Many physicians have been slow to adopt CPOE, despite its benefit of reducing medication errors, because it’s difficult to implement, especially for medical staff members who do not use it all the time, Lindenauer says. Primary care physicians (PCP) and subspecialists are accustomed to paper orders. If staff members aren’t regularly using computerized orders, they may be more apt to make mistakes or spend too much time on orders, he says.

But hospitalists get the proper training and have the time to use CPOE often, which is necessary to make it effective and efficient, Lindenauer adds.

“I think it’s the kind of thing that as hospitals invest in this type of technology, what they observe is that they don’t have problems,” he says.

Becoming hardwired

However, it’s not only software that hospitalists are putting to good use, Cucina says. More programs are starting to use communication technology such as:

  • Dual-mode cell phones
  • PDAs
  • Tablet computers
  • Trio or BlackBerry-type phones

The advantage of portable communication devices is that physicians can access EMRs or lab results at all times from the hospital or even from home, Cucina says.

Unlike in nonhospitalist settings, hospitalist information technology costs are necessary to the investment.

“The shared administration gives you the opportunity to show the hospital it has a stake in providing that efficiency,” he says.

There is also starting to be a push toward physicians using dual-mode phones instead of pagers because they can get a signal anywhere, Cucina explains. One area in which hospitalists are proving slow to adapt is the use of laptops and tablet computers—devices that many nurses have become more accustomed to using, he says.

But even that may be starting to change with the Motion Computing C5 tablet. It’s small, has a handle, is durable, and can be sterilized, all which eliminate many of the reasons most physicians still use PCs.

One other technological change that Lindenauer says he has seen recently is an increase in physician text messaging.

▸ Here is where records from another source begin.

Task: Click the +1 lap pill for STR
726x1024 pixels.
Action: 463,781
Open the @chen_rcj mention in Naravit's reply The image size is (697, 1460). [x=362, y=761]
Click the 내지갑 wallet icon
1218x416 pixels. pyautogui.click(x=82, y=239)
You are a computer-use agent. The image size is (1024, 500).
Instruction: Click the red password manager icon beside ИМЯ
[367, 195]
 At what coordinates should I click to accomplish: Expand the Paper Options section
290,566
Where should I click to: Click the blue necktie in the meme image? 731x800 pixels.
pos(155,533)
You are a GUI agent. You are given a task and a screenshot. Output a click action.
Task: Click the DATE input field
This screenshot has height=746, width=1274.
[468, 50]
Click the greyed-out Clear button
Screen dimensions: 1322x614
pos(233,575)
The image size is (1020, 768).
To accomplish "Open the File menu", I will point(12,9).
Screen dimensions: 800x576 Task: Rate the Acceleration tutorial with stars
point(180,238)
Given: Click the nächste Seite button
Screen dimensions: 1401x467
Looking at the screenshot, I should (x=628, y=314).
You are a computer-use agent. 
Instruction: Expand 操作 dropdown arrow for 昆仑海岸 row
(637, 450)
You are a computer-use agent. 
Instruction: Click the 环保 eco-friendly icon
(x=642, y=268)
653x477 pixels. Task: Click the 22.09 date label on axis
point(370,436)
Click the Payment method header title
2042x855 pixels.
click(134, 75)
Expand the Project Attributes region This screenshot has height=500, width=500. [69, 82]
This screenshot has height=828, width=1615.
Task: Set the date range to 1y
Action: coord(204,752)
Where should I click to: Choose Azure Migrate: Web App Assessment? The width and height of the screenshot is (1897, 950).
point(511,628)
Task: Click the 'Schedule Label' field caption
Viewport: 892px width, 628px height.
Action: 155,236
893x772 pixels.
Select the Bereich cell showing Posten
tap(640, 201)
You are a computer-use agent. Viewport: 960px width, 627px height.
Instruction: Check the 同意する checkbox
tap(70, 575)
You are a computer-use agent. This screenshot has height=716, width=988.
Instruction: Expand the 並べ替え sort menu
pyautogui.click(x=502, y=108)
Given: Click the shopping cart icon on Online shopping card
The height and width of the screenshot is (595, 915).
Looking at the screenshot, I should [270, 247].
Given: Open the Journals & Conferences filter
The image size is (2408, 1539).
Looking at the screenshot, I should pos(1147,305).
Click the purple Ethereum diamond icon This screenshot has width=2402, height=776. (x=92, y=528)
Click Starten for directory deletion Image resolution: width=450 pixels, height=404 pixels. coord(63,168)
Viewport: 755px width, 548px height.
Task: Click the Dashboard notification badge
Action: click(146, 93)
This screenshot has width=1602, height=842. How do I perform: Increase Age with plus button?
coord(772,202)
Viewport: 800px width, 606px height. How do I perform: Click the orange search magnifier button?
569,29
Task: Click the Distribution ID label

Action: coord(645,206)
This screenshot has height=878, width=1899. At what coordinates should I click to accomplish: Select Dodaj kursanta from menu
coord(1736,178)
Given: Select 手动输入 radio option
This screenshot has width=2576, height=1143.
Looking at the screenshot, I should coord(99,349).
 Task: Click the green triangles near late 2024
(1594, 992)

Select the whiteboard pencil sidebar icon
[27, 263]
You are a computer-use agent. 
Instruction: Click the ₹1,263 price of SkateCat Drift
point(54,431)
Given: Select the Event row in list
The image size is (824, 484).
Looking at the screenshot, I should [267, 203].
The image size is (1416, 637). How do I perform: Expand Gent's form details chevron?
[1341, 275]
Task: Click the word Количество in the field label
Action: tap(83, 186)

“We’ve seen a widespread use of text messaging between providers as way of communication that doesn’t involve numeric pagers that require callbacks,” he says. “As long as you don’t include patient identifiers, it’s a quick, efficient way to get a message across.”

Making the financial case

Budgetary constraints make it difficult for hospitalists to continue taking advantage of the newer technologies that have the potential to make them more efficient and keep them in better contact with records, other physicians, and patients.

“You have to make the case that providing advanced information technology will result in [return on investment (ROI)], shorter lengths of stay, or more revenue per diagnosis,” Cucina says. “Hopefully, you can show that if you can reduce adverse drug events by a little bit, there is a large ROI.”

CPOE systems have been shown to reduce adverse drug events by up to 40%, Cucina adds, which could save the hospital a lot of money in the long run. However, he says, it’s more difficult to show that they improve clinician efficiency, especially communication technology such as PDAs and more advanced phones.

Because most hospitalist programs are already being subsidized by the hospital, it makes it even more difficult to justify some of the high-priced software systems. But if you can show an ROI through costs or better patient care, most hospitals will listen, Cucina says.